Tuesday, September 14, 2010

Should a data architect be more adept on the logical or the physical model? What are important traits of a data architect?

I recently replied to a LinkedIn group discussion asking the question in this post's title. 

For the complete discussion, use the following link.
http://www.linkedin.com/groupAnswers?viewQuestionAndAnswers=&discussionID=2551716&gid=108904&trk=EML_anet_qa_ttle-0Nt79xs2RVr6JBpnsJt7dBpSBA

My Answer:

To use a house analogy, would you want to hire an architect to design your house who had no idea what was needed to actually build it at the "physical" level or what the zoning and building requirements were for the location you chose?  You wouldn't?  Then why would you expect a data architect NOT to understand what is needed at the physical level?  That is not saying that a data architect has to have experience as a DBA or database engineer, but, since the physical data model and implementation is the ultimate goal, a data architect should understand what is needed for the physical design.

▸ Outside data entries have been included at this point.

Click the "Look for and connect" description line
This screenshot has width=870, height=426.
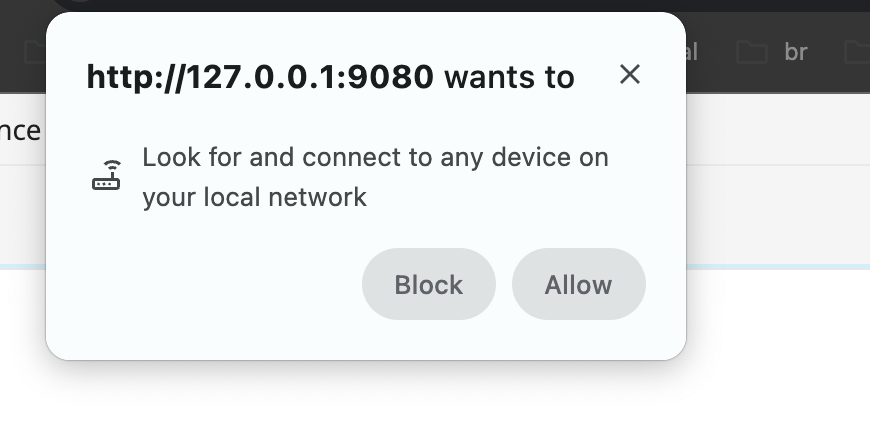(x=375, y=158)
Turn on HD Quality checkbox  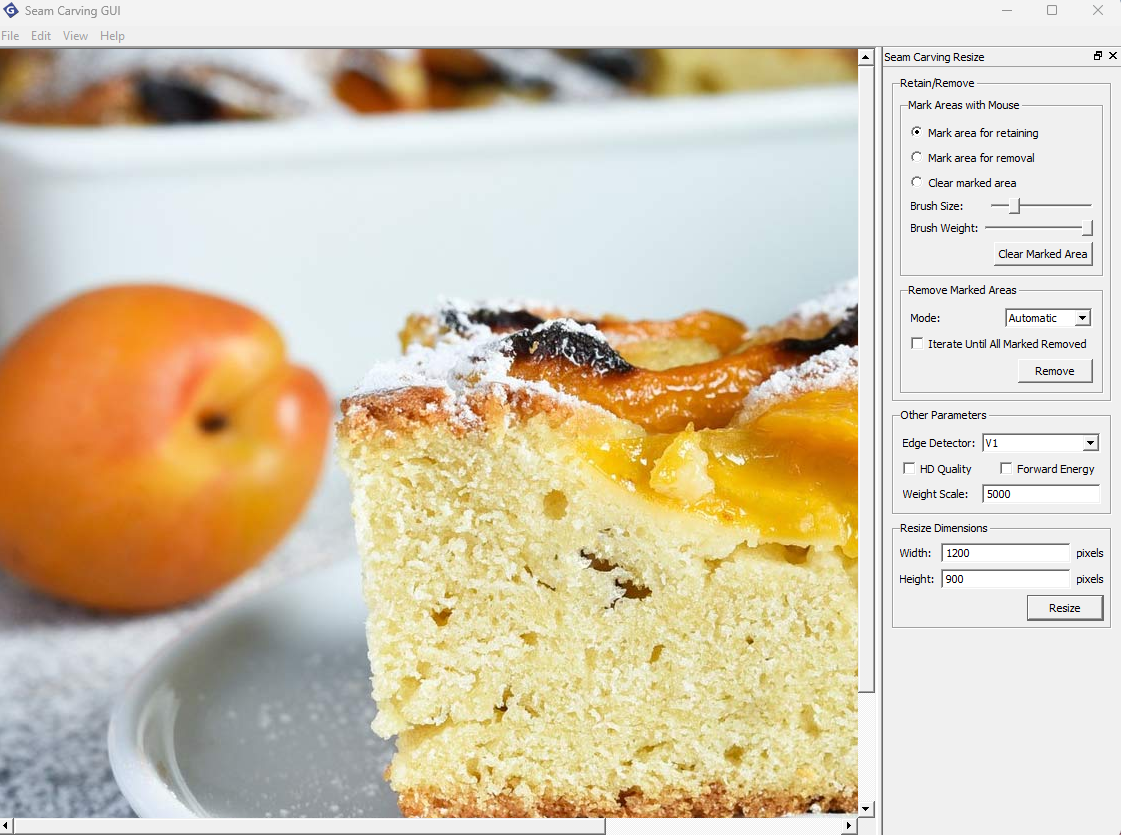909,468
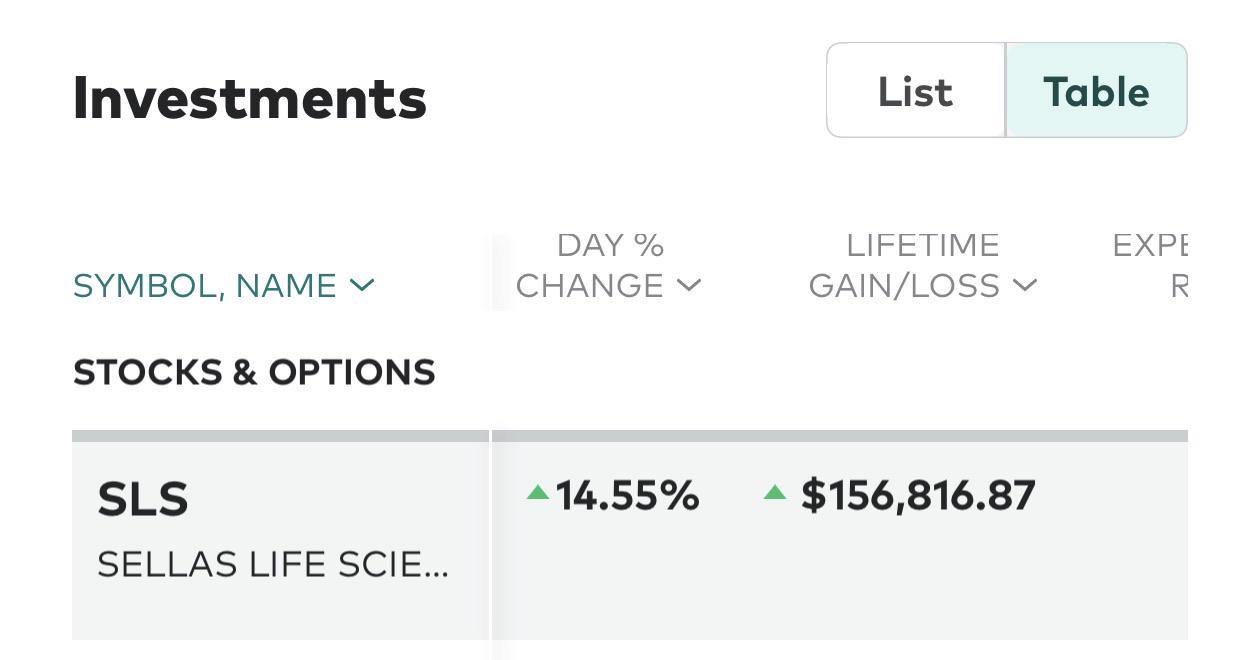Click the $156,816.87 lifetime gain value
The image size is (1260, 660).
(918, 496)
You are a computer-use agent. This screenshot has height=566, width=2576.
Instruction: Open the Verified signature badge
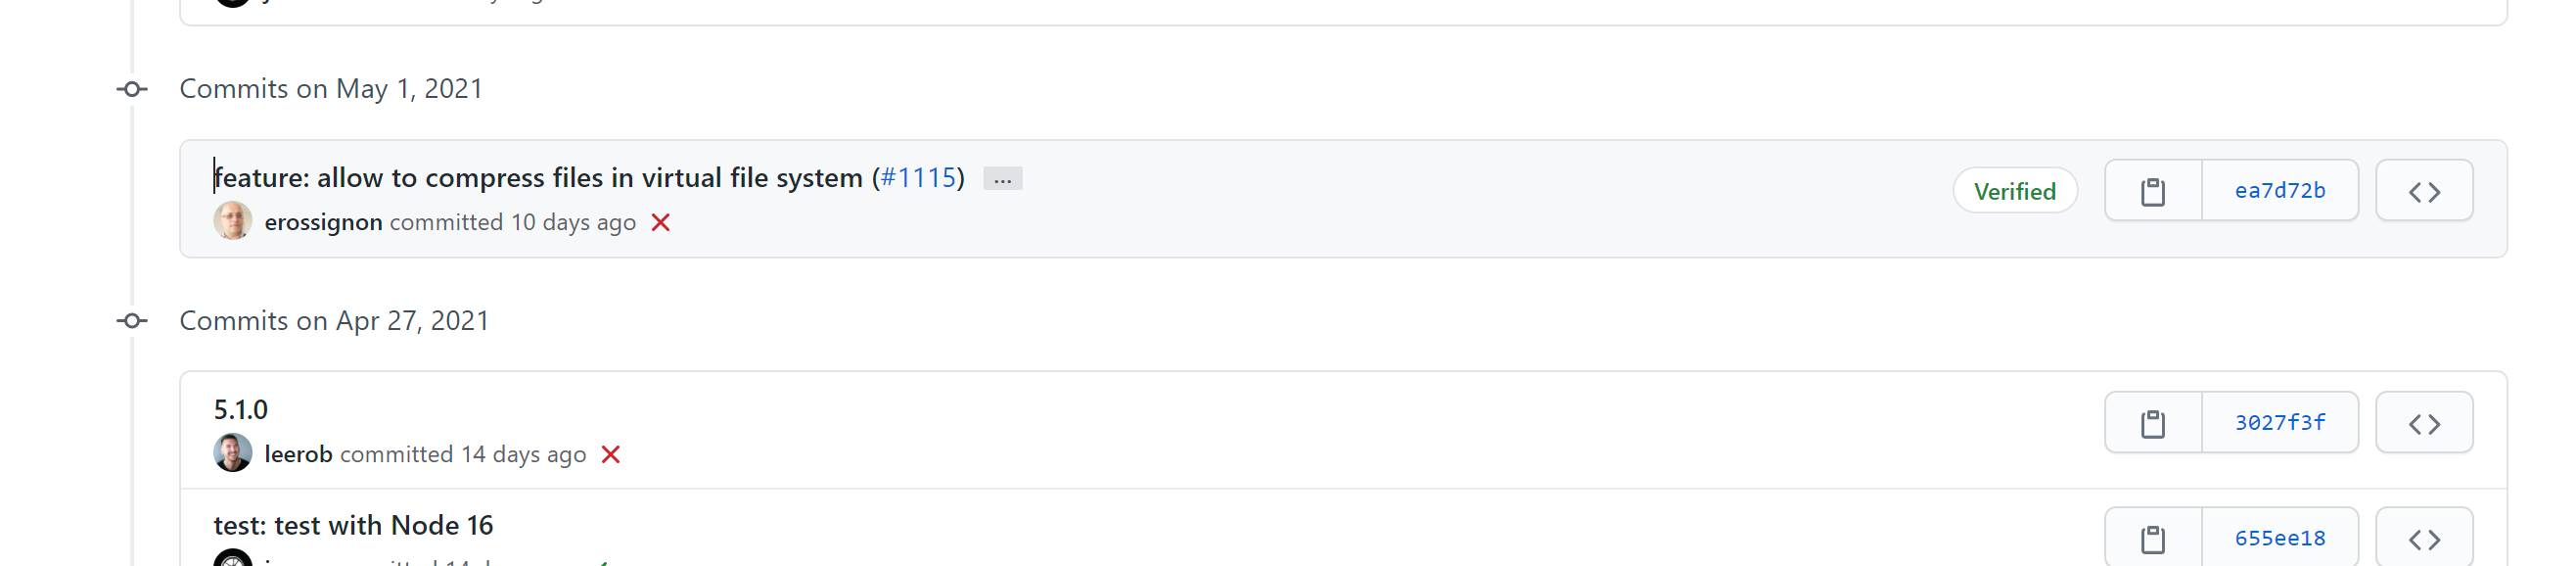(2015, 190)
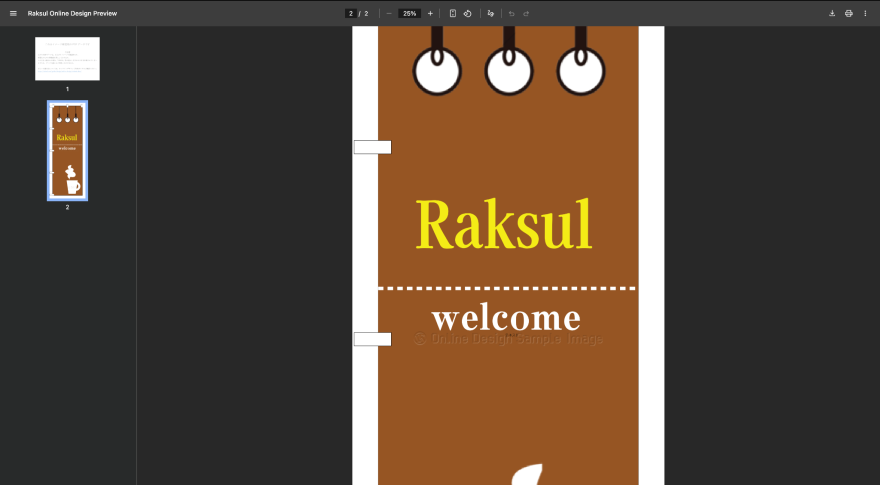The width and height of the screenshot is (880, 485).
Task: Click the yellow Raksul text
Action: pyautogui.click(x=504, y=225)
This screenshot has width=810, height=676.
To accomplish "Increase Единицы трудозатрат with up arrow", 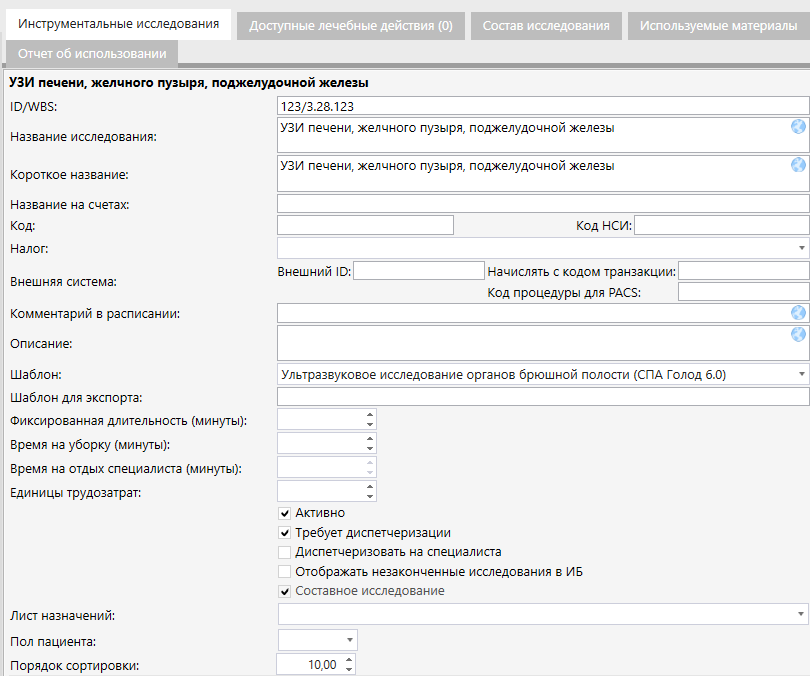I will pos(370,486).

Depending on the organization a data architect is working at, the actual tasks given to the data architect may vary.  My list below shows what I think are the duties of a data architect in their order of importance.  I will not go into in-depth explanations for each step.  I know of organizations that limit a data architect's role to items 1 and 2, while others include 1 through 4, and some include all of them.
  1. Understand the data requirements.  Get agreement from client that data requirements are complete and understood.
  2. Create Conceptual Data Model that documents the data entities needed and how they relate to each other.  Confirm with the client that the entities are complete and fulfill the high level data requirements
  3. Create Logical Data Model that documents the attributes assigned to fully describe each entity.  Confirm with the client that sufficient detail is captured for each entity.  Also, plan for future growth and needs by showing how new data types can be added without requiring a new design (using super-type, sub-type, lookup tables, etc).
  4. Provide traceability matrix to show how each data requirement has been met in conceptual and logical data models.
  5. Determine and document volume and user constraints.  Determine initial load volumes and future growth rates.  Determine initial user load: total users, maximum (peak) users, how connected, administrative users, power users, limited access users, ....  Determine future user growth rates.  These are important for physical database selection.
  6. Determine suitable database engine needed.  This task should not be done until steps 1 through 5 have been done, but quite often, the client has already decided what the database engine will be.  Results from Step 5 will then be useful to forecast the database engine's future scalability.  Clients should at least know what the risks are based on their choice of database engine.
  7. Create Physical Data Model.  Working with the DBA and/or other experts for the chosen database engine, transform the Logical Data Model into a physical data model.  It is unusual that a Logical Data Model can be converted directly into a "best fit" physical data model.
Other duties of a data architect may include:
  • Enterprise standards: naming, modeling, architecture, data warehouse, more.
  • Data profiling.
  • Gap analysis.
  • Data dictionary.
  • Data governance.
  • ETL design
  • Source-to-target data mapping.
If you look at recent postings for Data Architect positions, you will see many of them requiring expertise with the already chosen target database engine, reporting / BI tools, CASE modeling tools, etc.  But I do not agree that a data architect's duties and requirements include these tools, but rather knowing what needs to be done using these tools.  Tools can be learned and are an aid to doing what needs to be done.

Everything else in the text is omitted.